:: WHAT IS EXPECTED ::
Pull out every line of the records below and copy each one word for word.

[Location data for elements and text]

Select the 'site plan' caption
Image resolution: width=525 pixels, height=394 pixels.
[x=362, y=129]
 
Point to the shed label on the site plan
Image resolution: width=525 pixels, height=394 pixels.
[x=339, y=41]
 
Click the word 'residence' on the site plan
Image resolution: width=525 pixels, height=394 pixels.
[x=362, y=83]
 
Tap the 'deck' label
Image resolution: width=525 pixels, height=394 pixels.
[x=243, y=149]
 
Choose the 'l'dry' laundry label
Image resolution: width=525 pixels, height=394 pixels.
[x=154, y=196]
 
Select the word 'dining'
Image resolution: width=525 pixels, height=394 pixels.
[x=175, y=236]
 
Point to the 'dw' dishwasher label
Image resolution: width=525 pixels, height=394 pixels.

:: EXERCISE ANSWER ::
Select the 'site plan' caption
Image resolution: width=525 pixels, height=394 pixels.
[x=362, y=129]
 
Point to the shed label on the site plan
Image resolution: width=525 pixels, height=394 pixels.
[x=339, y=41]
 
Click the word 'residence' on the site plan
Image resolution: width=525 pixels, height=394 pixels.
[x=362, y=83]
 
Tap the 'deck' label
Image resolution: width=525 pixels, height=394 pixels.
[x=243, y=149]
 
Choose the 'l'dry' laundry label
Image resolution: width=525 pixels, height=394 pixels.
[x=154, y=196]
 
Select the word 'dining'
Image resolution: width=525 pixels, height=394 pixels.
[x=175, y=236]
 
Point to the 'dw' dishwasher label
Image resolution: width=525 pixels, height=394 pixels.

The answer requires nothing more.